YONKERS, NY--(Marketwire - December 14, 2011) - ContraFect Corporation
, the company that is pioneering the use of recombinant proteins for the treatment of drug-resistant bacteria, completed a face-to-face pre-IND (Investigational New Drug) meeting with the FDA on December 9, 2011 to discuss the development plans for CF-301, a biologic antimicrobial therapy for acute bacterial skin and skin structure infections. CF-301 is a first-in-class investigational drug with potential to have a major role in the treatment of infections caused by MRSA (drug-resistant staphylococcus) and streptococcus. The FDA addressed the Company's questions and provided guidance on the requirements to file an IND to initiate clinical trials. The IND is expected to be submitted mid-2012.
"The completion of our pre-IND meeting with the FDA is a milestone for ContraFect," remarked ContraFect CEO and Chairman Dr. Robert Nowinski. "We now have confirmation that we are on the right path and are preparing our IND package in manner that will be acceptable to the FDA. We remain on target to initiate our first-in-human Phase I clinical trial in Q3 2012."
CF-301 is an investigational first-in-class therapy for the treatment of infections caused by staphylococcus and streptococcus. CF-301 is a bacteriophage lysin that acts immediately upon contact with the bacterium, causing a pore to form in the cell wall and resulting in lysis (death) of the target bacteria.
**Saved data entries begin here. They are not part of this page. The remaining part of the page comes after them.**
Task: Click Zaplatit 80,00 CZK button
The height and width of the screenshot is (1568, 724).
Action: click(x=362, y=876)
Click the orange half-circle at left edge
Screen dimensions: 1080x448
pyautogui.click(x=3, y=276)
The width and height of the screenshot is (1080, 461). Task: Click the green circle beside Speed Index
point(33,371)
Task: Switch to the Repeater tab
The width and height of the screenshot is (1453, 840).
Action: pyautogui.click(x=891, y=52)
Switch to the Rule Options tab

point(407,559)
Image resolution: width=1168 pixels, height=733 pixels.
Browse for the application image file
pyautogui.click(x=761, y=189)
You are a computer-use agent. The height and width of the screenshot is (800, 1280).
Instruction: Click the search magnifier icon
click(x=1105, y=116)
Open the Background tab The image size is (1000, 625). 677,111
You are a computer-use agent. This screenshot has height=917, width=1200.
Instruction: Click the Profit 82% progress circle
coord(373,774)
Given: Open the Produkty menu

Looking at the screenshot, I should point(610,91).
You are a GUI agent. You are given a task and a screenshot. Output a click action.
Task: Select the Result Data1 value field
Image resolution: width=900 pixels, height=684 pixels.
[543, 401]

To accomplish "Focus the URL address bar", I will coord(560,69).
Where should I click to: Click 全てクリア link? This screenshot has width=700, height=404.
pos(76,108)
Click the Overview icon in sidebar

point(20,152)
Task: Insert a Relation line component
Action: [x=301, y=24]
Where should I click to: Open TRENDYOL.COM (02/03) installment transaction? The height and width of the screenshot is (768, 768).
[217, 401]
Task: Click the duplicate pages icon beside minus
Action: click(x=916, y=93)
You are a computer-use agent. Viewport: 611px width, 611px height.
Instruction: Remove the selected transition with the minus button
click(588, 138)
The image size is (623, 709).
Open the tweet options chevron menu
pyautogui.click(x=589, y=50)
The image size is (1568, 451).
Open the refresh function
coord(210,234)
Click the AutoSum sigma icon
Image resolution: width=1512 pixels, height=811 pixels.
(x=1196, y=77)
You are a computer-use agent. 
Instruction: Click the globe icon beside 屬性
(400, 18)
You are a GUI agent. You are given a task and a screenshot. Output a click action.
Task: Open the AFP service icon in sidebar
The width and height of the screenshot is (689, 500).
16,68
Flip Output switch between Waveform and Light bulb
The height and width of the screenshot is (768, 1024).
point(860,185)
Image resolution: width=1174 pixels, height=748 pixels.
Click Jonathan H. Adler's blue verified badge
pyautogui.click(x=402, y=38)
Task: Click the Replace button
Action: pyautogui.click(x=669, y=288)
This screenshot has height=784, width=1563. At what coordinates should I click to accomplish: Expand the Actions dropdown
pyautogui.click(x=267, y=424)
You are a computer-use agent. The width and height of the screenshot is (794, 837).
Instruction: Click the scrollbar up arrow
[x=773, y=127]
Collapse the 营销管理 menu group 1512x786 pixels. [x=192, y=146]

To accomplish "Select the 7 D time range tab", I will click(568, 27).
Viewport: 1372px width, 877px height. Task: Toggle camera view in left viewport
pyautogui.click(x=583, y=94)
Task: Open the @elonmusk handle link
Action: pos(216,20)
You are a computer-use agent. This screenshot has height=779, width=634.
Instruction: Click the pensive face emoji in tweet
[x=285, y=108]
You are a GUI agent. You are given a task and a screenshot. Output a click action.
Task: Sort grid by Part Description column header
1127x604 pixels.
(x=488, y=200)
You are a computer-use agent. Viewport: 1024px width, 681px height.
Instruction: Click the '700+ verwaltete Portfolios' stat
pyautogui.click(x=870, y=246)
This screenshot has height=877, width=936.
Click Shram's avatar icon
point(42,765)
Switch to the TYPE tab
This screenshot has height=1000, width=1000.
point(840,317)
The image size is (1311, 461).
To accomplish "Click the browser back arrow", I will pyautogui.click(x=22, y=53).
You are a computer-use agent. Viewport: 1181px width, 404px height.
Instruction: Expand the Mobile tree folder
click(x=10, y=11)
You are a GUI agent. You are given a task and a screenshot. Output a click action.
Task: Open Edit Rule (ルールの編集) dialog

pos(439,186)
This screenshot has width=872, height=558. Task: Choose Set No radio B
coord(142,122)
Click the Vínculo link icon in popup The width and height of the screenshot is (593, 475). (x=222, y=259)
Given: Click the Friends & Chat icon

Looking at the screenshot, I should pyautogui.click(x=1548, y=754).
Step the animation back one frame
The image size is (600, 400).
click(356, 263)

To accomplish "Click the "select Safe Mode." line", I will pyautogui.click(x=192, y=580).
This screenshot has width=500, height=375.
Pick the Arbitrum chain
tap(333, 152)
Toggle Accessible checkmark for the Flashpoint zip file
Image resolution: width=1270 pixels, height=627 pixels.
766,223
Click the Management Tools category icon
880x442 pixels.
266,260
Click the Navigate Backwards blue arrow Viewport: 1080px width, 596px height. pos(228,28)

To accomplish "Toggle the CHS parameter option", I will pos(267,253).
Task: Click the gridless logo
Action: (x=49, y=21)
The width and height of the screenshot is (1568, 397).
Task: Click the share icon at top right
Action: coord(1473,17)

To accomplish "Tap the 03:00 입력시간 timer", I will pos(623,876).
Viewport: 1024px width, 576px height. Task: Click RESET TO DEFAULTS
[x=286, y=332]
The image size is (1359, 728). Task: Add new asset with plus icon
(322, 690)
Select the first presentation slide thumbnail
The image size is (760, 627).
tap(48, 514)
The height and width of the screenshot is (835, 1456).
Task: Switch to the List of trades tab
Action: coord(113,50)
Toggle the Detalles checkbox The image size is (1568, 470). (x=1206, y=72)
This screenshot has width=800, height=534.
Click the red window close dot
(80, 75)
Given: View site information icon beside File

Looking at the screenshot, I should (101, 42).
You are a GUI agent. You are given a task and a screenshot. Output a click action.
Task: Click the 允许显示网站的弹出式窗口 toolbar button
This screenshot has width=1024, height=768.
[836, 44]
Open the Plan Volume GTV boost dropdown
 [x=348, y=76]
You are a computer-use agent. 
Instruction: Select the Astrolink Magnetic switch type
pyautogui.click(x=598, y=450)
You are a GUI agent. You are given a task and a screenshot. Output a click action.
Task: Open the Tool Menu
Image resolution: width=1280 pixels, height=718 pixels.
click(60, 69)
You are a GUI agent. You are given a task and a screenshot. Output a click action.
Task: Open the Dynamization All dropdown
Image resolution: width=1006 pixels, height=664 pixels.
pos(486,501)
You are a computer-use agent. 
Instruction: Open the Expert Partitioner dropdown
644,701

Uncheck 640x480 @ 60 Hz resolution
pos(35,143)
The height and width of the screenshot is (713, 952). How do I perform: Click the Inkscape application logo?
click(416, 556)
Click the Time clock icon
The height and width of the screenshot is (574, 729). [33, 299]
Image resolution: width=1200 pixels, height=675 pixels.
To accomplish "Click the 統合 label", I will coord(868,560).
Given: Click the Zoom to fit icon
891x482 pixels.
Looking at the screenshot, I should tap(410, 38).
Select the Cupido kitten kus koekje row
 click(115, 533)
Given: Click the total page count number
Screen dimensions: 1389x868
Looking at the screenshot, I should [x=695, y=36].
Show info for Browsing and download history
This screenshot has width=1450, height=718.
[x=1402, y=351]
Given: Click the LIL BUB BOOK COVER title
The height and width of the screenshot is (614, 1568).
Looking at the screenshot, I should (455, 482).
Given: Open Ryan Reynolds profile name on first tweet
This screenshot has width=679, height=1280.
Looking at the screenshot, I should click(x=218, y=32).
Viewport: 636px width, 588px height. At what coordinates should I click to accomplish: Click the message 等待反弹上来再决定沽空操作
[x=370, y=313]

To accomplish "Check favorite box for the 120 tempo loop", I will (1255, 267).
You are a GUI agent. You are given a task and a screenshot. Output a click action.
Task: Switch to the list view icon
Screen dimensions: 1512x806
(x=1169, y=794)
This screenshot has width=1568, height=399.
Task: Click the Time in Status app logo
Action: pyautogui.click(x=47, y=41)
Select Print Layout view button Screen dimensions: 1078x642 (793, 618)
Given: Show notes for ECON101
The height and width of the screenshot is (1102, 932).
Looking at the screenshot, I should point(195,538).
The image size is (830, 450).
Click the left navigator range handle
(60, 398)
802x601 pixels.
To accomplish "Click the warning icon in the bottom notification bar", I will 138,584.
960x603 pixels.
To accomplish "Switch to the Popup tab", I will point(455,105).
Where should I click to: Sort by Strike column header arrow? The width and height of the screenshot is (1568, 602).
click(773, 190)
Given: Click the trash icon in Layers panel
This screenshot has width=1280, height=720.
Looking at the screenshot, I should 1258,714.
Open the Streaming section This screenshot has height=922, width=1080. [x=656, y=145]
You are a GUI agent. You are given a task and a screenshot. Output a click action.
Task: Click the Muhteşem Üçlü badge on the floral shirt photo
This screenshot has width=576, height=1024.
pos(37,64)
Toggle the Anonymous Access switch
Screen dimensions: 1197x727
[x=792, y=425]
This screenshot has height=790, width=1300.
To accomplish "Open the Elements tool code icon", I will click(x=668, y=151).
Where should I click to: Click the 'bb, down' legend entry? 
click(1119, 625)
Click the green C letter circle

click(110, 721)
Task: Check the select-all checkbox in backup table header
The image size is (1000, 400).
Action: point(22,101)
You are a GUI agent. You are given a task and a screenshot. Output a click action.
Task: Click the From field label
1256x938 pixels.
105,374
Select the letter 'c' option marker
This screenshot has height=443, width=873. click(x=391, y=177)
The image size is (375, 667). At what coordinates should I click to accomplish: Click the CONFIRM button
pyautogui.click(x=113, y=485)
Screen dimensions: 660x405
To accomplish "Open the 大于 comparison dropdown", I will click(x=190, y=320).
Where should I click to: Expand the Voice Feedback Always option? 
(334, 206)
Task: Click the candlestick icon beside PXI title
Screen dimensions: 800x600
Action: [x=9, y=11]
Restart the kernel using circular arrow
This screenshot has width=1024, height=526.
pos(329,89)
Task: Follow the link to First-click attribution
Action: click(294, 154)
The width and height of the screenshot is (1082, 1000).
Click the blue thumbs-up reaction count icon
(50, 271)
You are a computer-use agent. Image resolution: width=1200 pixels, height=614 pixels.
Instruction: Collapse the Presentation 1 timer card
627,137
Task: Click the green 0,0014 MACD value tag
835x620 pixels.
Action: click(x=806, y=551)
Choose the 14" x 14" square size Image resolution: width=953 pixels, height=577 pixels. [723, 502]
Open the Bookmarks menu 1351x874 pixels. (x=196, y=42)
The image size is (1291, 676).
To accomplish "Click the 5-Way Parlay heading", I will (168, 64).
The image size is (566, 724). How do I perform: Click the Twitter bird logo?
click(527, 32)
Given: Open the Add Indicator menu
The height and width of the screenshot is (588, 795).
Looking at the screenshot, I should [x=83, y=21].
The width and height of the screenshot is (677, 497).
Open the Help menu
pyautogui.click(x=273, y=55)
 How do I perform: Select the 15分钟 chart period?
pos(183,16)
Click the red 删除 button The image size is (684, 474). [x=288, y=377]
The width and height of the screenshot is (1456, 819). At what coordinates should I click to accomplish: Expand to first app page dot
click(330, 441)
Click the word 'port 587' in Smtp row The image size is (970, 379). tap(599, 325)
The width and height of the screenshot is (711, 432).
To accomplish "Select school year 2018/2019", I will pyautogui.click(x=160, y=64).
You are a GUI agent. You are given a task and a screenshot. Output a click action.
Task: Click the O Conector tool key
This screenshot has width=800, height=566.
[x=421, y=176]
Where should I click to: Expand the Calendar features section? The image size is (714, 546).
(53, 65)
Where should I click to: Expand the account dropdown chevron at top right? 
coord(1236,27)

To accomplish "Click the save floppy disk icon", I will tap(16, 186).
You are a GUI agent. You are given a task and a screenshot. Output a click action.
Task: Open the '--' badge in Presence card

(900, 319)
The unique mechanism of action of CF-301 makes it active against all forms of staphylococcus and streptococcus infections, regardless of existing resistance to current antibiotics, including methicillin (MRSA) and vancomycin (VISA and VRSA) resistant strains.
ContraFect Corporation is a biotechnology company pioneering the use of Lysins and Monoclonal Antibodies to treat life-threatening infectious diseases. ContraFect's initial products include agents to treat diseases such as MRSA (drug-resistant staphylococcus bacteria), other serious bacterial infections, and influenza.
Our scientific approach is based on the following principles:
- Monoclonal Antibodies for the treatment of life-threatening bacterial and viral diseases
- Lysins for the treatment of drug-resistant gram positive bacteria, such as staphylococcus (MRSA), streptococcus and intestinal infections
- Transition from conventional monotherapy to a combinatorial approach using multi-therapy antibody and Lysin treatments
- The growing challenge of drug-resistance and therapy escape mechanisms used by pathogens
Safe Harbor Statement
This release contains forward-looking statements within the meaning of the Private Securities Litigation Reform Act of 1995 and other federal securities laws. Any statements contained herein that do not describe historical facts are forward-looking statements that involve risks and uncertainties that could cause actual results to be materially different from historical results or from any future results expressed or implied by such forward-looking statements. The Company assumes no obligation to update or supplement any forward-looking statements whether as a result of new information, future events or otherwise.